Learn tips for preventing and containing hay baler fires
STARKVILLE, Miss. -- Late summer and early fall are when many growers begin thinking about when to make their last cut of hay each year, but safety should always be the top priority of anyone operating a baler, whether it is May or October.
Regular equipment maintenance and inspections are the best ways to prevent hay baler fires, but disaster can sometimes happen regardless of good upkeep and storage practices.
“Hay baler fires are fairly common, and if you don’t know what to do or fail to act immediately, they can destroy both the baler and your tractor,” said Leslie Woolington, risk management and loss control agent with the Mississippi State University Extension Service.
Woolington said eyes and ears are the most important safety features available to baler operators.
“If something looks, sounds or feels different, stop and investigate,” she said. “Bearings and other mechanical parts will usually give an indication of a problem before they turn into emergency problems, so don’t ignore these signs.”
If hay dust changes color, for instance, there might already be a fire present.
“With a hay baler, it may take some time before a smoldering ember is evident,” Woolington said. “You must be prepared to act quickly when you see that first indication of smoke.”
As a hay grower and former volunteer firefighter, Franklin County farmer Horace Godbold has seen his share of baler fires. Another indication that something may be wrong, he said, is if the operator begins to smell something burning. Cab tractor drivers should keep a window open if possible so they can smell the outside air.
“If you smell something out of the ordinary, you need to get off the tractor and inspect the baler from all angles, because it’s probably about to catch on fire if it’s not already on fire,” he said.
A fire extinguisher with an ABC rating is a must for any large tractor, but Godbold and Woolington recommend storing a water extinguisher, which sprays streams strong enough to penetrate hay and reach smoldering hot spots.
“Something I always take with me is a pump-up sprayer with a nozzle. If you mix water and dishwashing detergent, it makes your water last twice as long,” Godbold said. “You can adjust the nozzle to get a larger volume of water in a fog pattern at the base of the fire. This will turn the water to steam that follows the direction of the fire and knocks it down.”
Thermal imaging or an inexpensive infrared laser thermometer can also be used to check for hot spots.
“I know a hay farmer who points at each one of the bearings on his baler to see if he has one heating up,” Godbold said. “When he gets done baling, he will repeat that to see if he needs to change any of the bearings out before he starts baling again.”
How and which direction the operator bales hay can also prevent a disaster.
“I try to break the field up into sections and start on the downwind side, so if I do have a fire, it won’t be floating across the dry hay,” he said.
Ensuring the baler is clean before attaching it to the tractor is one of the most effective ways to prevent it from catching fire.
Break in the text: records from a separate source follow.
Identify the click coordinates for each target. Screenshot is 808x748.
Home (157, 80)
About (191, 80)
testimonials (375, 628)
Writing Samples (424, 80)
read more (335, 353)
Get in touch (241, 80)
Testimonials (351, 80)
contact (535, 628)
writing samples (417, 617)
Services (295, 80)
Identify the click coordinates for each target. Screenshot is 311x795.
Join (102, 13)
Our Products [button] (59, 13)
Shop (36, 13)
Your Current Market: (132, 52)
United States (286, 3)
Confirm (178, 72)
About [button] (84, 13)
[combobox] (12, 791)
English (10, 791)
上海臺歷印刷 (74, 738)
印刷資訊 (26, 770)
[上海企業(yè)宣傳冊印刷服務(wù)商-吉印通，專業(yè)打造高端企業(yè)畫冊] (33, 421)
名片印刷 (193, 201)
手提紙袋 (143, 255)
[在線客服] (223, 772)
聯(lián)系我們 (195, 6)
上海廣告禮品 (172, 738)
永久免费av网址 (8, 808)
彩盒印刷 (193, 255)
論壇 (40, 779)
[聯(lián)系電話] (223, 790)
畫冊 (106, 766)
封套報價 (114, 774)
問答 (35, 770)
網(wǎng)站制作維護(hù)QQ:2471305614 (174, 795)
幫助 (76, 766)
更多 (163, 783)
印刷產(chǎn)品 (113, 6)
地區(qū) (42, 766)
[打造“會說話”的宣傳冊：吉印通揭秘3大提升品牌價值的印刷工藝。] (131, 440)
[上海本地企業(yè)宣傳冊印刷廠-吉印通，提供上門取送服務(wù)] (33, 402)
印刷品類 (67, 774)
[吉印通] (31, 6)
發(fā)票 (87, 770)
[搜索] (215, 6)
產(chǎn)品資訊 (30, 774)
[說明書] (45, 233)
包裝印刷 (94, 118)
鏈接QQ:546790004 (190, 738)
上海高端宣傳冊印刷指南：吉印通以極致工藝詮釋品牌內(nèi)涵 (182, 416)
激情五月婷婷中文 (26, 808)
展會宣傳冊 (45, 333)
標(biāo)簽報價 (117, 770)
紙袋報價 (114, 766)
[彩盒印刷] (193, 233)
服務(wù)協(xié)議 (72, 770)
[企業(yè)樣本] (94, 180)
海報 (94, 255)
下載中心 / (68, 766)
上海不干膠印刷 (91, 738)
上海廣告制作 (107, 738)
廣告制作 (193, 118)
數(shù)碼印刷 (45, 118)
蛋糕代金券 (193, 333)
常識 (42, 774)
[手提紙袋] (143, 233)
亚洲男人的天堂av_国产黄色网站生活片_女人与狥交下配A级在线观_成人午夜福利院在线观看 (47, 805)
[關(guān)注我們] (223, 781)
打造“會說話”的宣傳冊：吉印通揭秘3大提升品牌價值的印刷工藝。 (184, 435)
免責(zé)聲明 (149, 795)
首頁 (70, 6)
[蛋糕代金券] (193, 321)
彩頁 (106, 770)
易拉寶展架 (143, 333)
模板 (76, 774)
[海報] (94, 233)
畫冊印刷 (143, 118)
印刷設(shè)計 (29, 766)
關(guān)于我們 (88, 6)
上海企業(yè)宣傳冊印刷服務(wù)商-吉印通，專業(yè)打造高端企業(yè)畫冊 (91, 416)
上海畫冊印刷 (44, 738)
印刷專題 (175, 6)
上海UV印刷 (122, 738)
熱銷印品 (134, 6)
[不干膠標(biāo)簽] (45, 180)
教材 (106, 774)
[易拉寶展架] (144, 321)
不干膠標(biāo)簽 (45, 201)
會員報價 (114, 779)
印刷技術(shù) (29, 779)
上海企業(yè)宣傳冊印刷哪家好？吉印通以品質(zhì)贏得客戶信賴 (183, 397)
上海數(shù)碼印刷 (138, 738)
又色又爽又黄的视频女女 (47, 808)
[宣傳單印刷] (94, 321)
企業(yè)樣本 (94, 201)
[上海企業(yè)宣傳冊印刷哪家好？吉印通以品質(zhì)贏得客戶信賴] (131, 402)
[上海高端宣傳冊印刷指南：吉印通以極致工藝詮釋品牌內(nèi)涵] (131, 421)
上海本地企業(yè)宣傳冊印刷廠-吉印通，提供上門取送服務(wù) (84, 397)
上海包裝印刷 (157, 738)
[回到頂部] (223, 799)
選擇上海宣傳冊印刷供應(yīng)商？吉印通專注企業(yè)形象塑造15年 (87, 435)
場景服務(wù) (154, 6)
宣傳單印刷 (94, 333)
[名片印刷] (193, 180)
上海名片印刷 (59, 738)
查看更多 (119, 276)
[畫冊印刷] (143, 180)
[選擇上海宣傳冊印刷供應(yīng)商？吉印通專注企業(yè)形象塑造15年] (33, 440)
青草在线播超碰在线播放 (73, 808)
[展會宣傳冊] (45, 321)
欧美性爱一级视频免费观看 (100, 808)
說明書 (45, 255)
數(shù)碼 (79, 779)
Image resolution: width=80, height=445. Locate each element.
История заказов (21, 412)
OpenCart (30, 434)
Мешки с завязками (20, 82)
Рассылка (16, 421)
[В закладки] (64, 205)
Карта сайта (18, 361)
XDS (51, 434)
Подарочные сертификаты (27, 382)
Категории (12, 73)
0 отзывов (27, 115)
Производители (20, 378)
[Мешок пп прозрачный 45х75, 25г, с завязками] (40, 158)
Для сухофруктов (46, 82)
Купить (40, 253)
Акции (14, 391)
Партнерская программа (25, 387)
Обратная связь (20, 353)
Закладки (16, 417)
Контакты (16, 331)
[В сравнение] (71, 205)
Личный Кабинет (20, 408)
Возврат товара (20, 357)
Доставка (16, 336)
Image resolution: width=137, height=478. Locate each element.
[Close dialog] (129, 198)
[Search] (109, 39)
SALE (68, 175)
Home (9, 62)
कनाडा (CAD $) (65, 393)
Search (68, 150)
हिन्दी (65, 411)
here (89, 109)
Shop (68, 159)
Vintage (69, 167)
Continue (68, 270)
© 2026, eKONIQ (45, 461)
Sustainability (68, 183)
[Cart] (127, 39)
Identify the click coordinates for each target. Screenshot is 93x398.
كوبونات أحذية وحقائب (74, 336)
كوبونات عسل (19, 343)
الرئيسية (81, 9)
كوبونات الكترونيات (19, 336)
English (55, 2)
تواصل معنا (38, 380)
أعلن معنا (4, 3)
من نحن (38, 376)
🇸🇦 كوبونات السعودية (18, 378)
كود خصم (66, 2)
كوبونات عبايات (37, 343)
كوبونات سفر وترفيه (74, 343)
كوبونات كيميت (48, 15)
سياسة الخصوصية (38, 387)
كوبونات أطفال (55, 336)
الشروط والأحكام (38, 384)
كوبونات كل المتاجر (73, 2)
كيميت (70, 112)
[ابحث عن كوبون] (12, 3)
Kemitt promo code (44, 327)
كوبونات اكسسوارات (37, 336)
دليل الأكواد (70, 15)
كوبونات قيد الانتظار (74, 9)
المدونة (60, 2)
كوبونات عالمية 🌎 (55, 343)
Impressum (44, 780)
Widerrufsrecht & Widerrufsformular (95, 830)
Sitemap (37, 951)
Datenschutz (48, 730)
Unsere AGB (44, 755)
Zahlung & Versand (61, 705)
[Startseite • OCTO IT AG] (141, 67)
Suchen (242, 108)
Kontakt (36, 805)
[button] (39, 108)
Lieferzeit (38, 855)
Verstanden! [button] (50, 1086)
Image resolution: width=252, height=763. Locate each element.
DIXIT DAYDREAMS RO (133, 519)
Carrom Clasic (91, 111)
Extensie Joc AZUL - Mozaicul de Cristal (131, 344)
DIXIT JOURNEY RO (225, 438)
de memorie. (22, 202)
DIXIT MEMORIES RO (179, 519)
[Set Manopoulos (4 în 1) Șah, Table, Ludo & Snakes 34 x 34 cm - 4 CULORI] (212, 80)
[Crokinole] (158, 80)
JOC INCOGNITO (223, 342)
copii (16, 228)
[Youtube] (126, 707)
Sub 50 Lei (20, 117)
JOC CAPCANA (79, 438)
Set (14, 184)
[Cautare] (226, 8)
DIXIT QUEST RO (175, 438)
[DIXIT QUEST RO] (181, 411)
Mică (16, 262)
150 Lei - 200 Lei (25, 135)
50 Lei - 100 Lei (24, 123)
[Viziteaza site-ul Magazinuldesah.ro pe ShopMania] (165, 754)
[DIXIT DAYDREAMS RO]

“A hay baler is just a big container of fuel for a fire -- hay, dust and hydraulic fluid,” Woolington said. “Eliminate any extra fire sources by cleaning the baler up thoroughly after each cutting. Use an air hose or leaf blower to blow out all the fine pieces and dust.
“Open doors, shields and guards to clean debris from inside those, as well,” she added, “but be sure they are back in place, as they not only protect the operator from hazards but also help prevent accumulation of hay and dust in friction areas.”
Maintenance should be performed each year before the first cutting because that saves time and money in addition to preventing a fire.
“Identifying potential problems early will help allow time to order parts or schedule a service call for a mechanic,” said Keith Whitehead, an MSU Extension agent in Franklin County. “Because hay baler fires are usually the result of sparks or heat, keep the belts at proper tension and bearings, chains and other moving parts greased and lubricated. Hydraulic leaks from hoses or cylinders will also contribute fuel to a fire, so check for those to avoid equipment failure.”